• Print

How Hackers Show it's Not All Bad News at the New York Times

News of a looming downgrade of NYT stock to "junk" status by Standard & Poor’s sadly isn’t all that shocking. I’m certainly glad I’m not an investor holding any NYT.

But there’s something going on at the Times that probably won’t make it to Silicon Alley Insider, much less the mainstream business press, and it’s something that’s starting to make me think the Times just might succeed in adapting to the changing rules of the media and publishing game (though there will almost certainly be many more casualties before it’s over).

So what’s the Times doing that’s so important? They’re hacking.

Not hacking in the nefarious sense, but in the original sense of experimentation, and curiosity, and solving interesting problems (as Paul Graham put it, "Great hackers think of it as something they do for fun, and which they’re delighted to find people will pay them for.") How many other publishers are running blogs about their work with open source software? Even fewer are developing and releasing their own high-quality open source software:

Quite frankly, we wanted to scale the front-end webservers and backend database servers separately without having to coordinate them. We also needed a way to flexibly reconfigure where our backend databases were located and which applications used them without resorting to tricks of DNS or other such "load-balancing" hacks. Plus, it just seemed really cool to have a JSON-speaking DB layer that all our scriptable content could talk to. Thus, the DBSlayer was born.

That is not typical newsroom conversation.

But this isn’t just about open source software, or even about some developers building cool software to run backend system. The Times has put developers right in the middle of the newsroom. At a MediaBistro event in May, Aron Pilhofer from the "Interactive News Technology" group at the Times (sharing the stage with their Editor of Digital News, Jim Roberts), talked about how the Minnesota bridge collapse was when they realized they needed to develop their own tools to cover the news with the web, and not just on the web. Less than a year later, when Hillary Clinton’s infamous public schedule was released, they had the people and the skills in place to crunch 12,000 PDF documents (containing images of scanned documents) through a text-recognition program, on to Amazon’s "Elastic Computing Cloud" and finally into a Ruby on Rails Web application providing full-text search across all eight years of calendars.

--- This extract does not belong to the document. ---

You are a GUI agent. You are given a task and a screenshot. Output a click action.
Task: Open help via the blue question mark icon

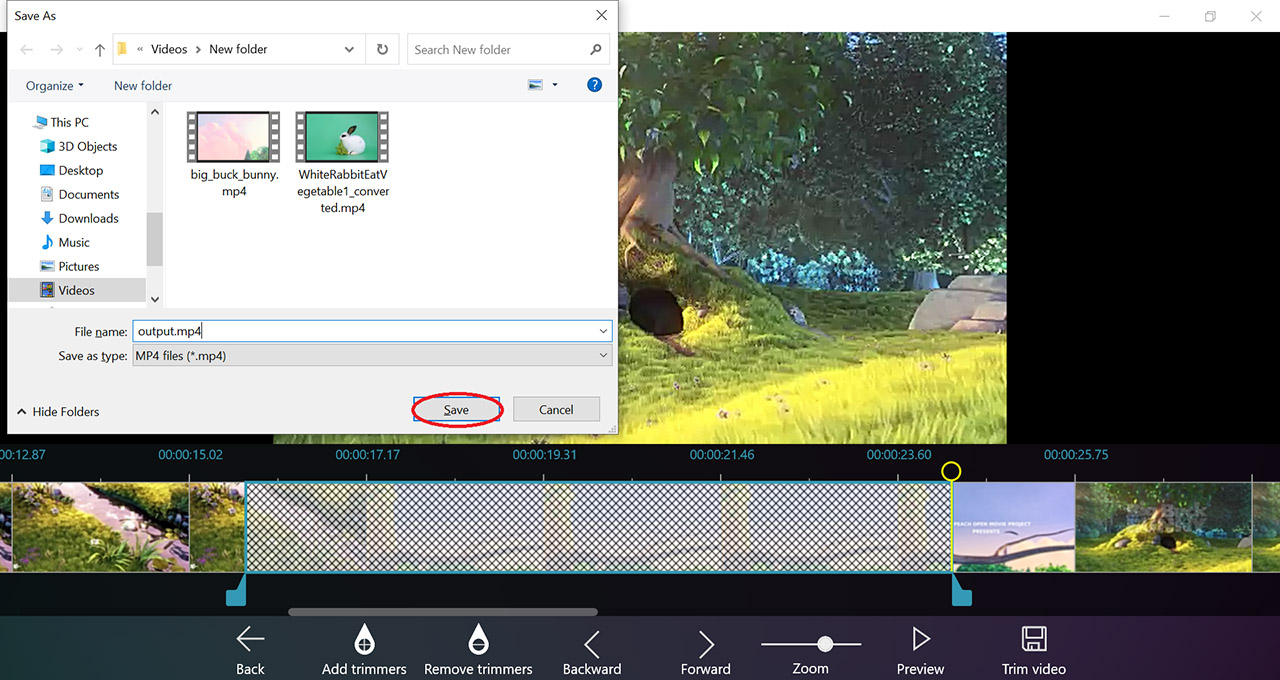594,85
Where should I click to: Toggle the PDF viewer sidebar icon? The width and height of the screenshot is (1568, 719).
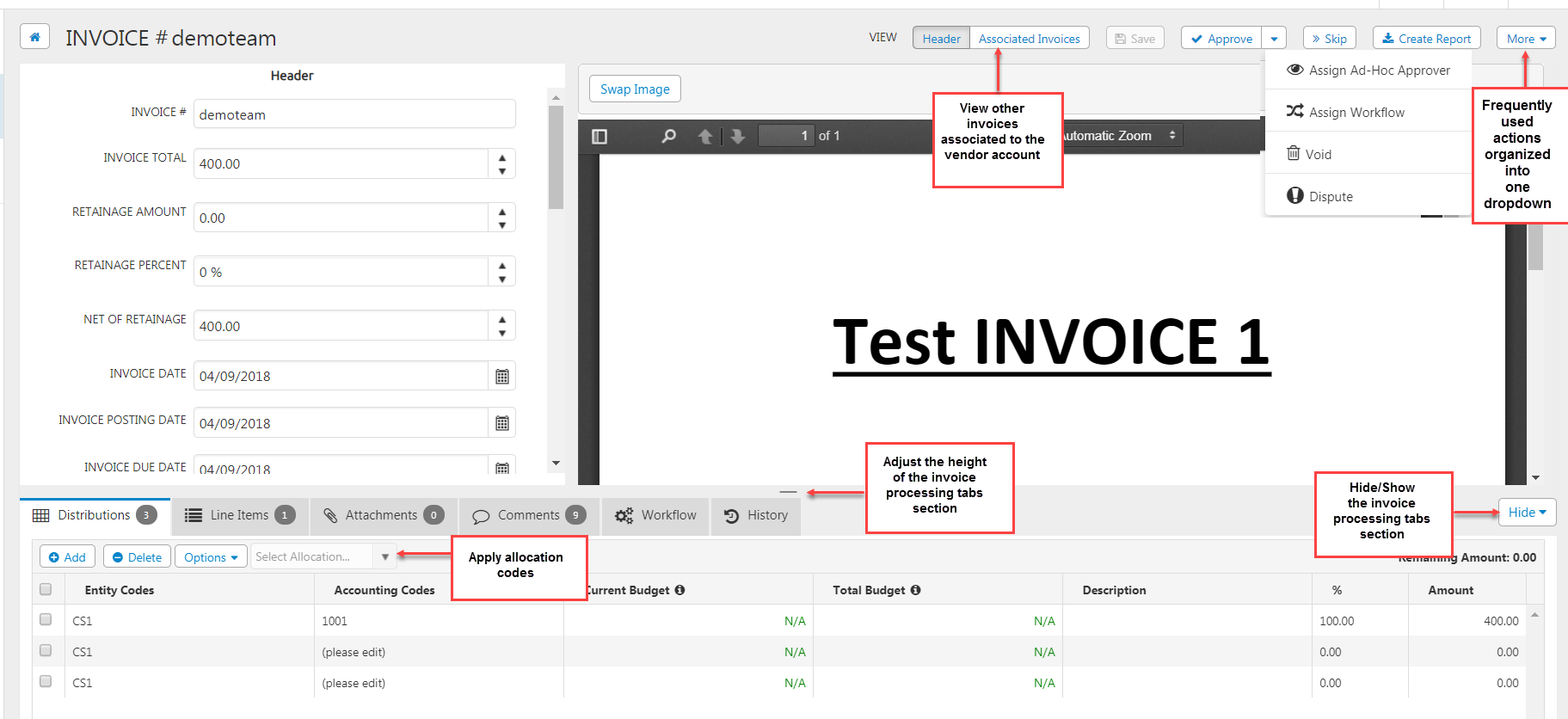coord(600,136)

Just this week, the Times’ Derek Gottfrid gave a talk at O’Reilly’s Open Source Convention (OSCON) titled "Processing Large Data with Hadoop and EC2" based on work he’d done on the Times’ archives. Again, this is the kind of talk you’re not likely to hear at most newspapers (or magazines, or book publishers) these days:

I was able to create a Hadoop cluster on my local machine and wrap my code with the proper Hadoop semantics. After a bit more tweaking and bug fixing, I was ready to deploy Hadoop and my code on a cluster of EC2 machines. For deployment, I created a custom AMI (Amazon Machine Image) for EC2 that was based on a Xen image from my desktop machine. Using some simple Python scripts and the boto library, I booted four EC2 instances of my custom AMI. I logged in, started Hadoop and submitted a test job to generate a couple thousands articles — and to my surprise it just worked.

Earlier this month at FOO Camp I had the pleasure of meeting another hacker from the Times, Nick Bilton, part of the Times R&D lab — the folks who built the impressive NYT iPhone App.

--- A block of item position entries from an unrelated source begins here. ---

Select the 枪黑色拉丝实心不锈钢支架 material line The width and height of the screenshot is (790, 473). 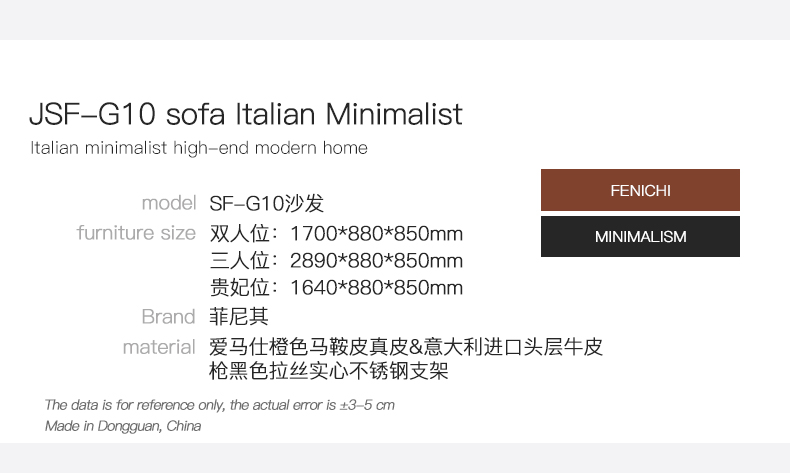[328, 371]
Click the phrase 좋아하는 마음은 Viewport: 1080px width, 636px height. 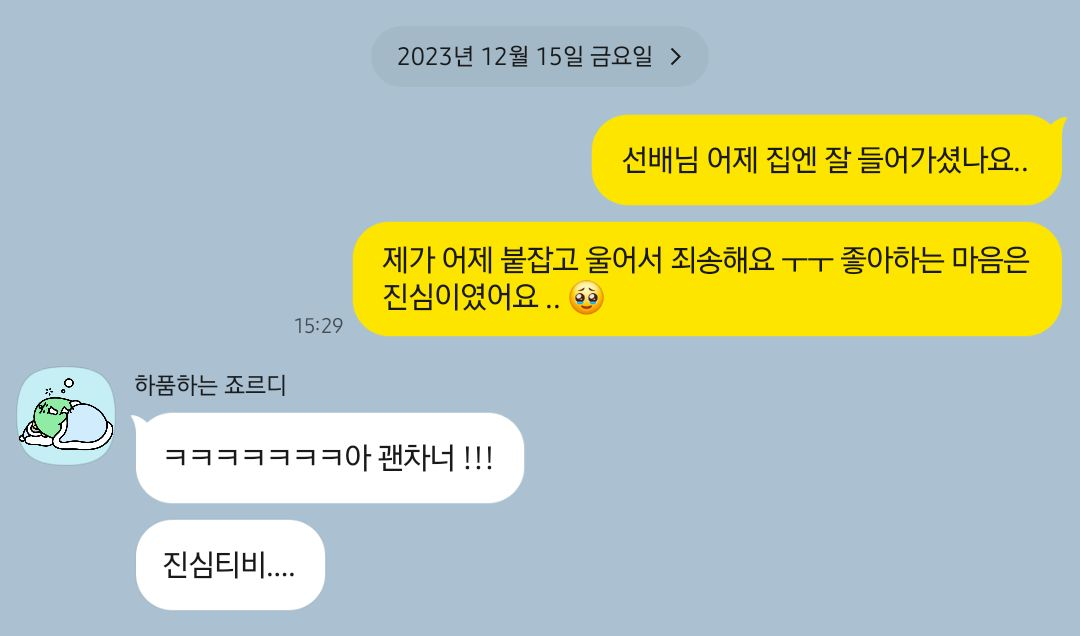935,260
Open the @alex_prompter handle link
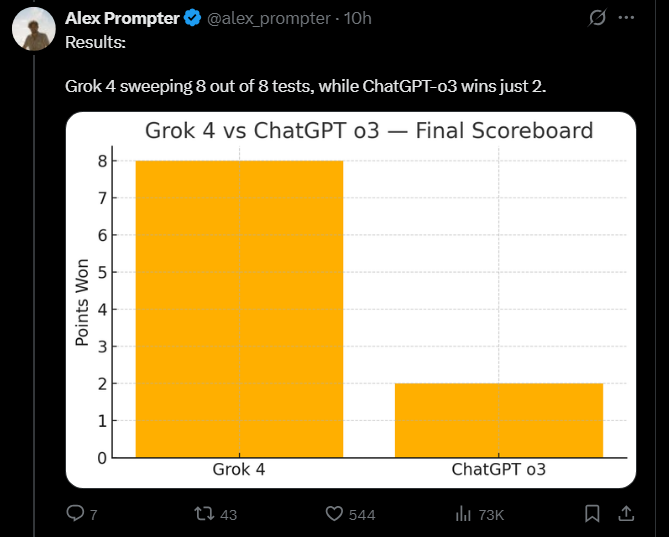Screen dimensions: 669x537 (269, 18)
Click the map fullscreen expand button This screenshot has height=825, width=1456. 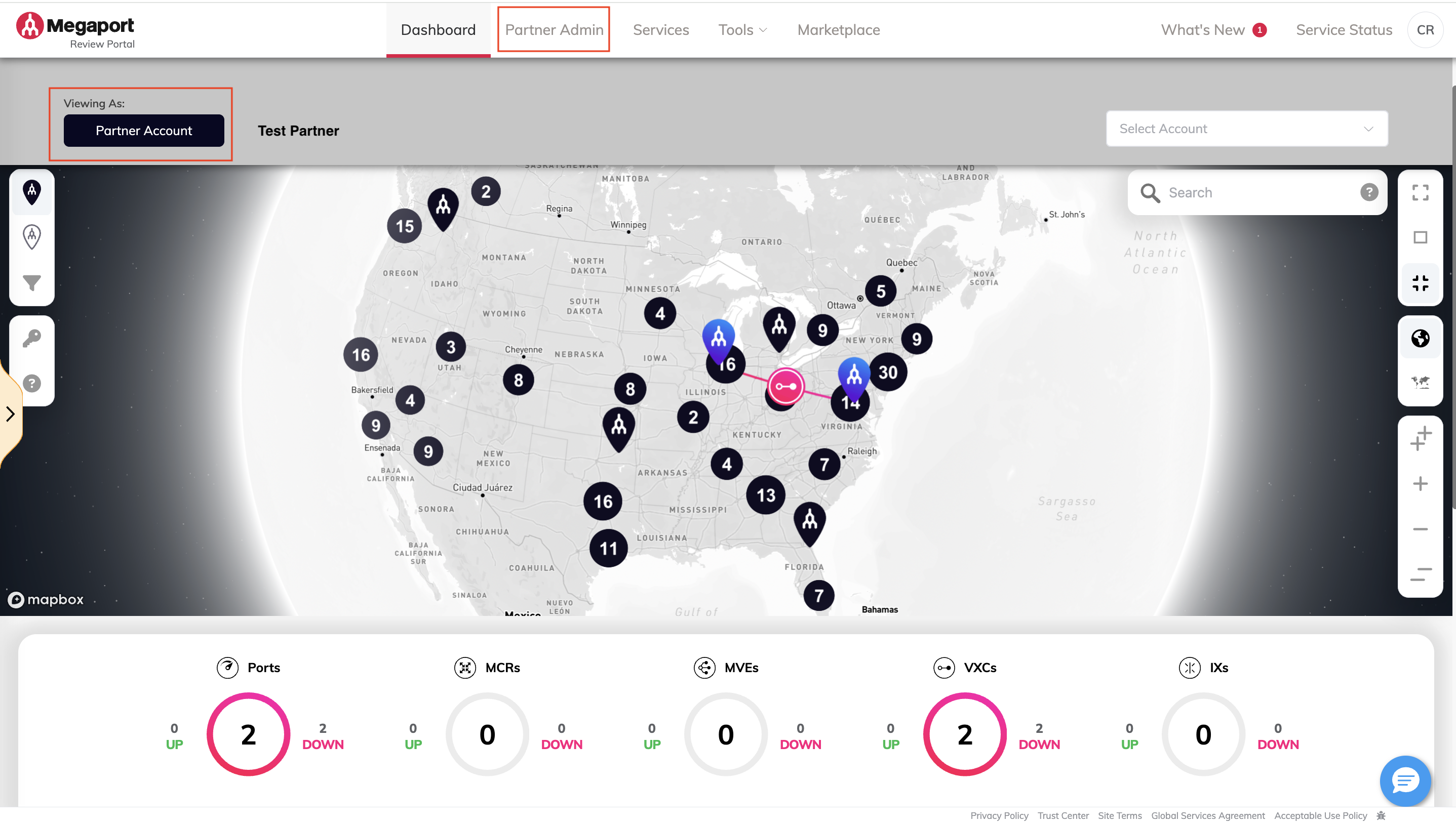coord(1421,192)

UPDATE: Nick Bilton points out via email that:

There were people from nytimes.com that were instrumental in building the NYT iPhone app also … Is there anyway you can add a couple of words that the R&D Group ‘worked with nytimes.com’ to help build the iPhone app?

If you’re worried about EBITDA and EPS, then you’re rightly worried about the Times right now. But if you’re worried about the future of journalism, and about the ability of established media companies to adapt to a digital world, there’s also reason to be excited about the Times right now too.

tags: , , , , ,
  • David

    “Earlier this month at FOO Camp I had the pleasure of meeting another hacker from the Times, Nick Bilton, part of the Times R&D lab — the folks who built the impressive NYT iPhone App.”

    I would like to state that R&D did not develop the iPhone App. They may have had some input (which I doubt, but its possible), but they certainly did not build or design it.

  • http://toc.oreilly.com Andrew Savikas

    @David — that was a poor assumption on my part. Nick dropped me a line to clarify, and I’ve updated the post. My apologies to Nick and to the team at nytimes.com.

  • David

    I love Derek Gottfrid, he’s so hot… and tall too! His hadoop work is off the hook!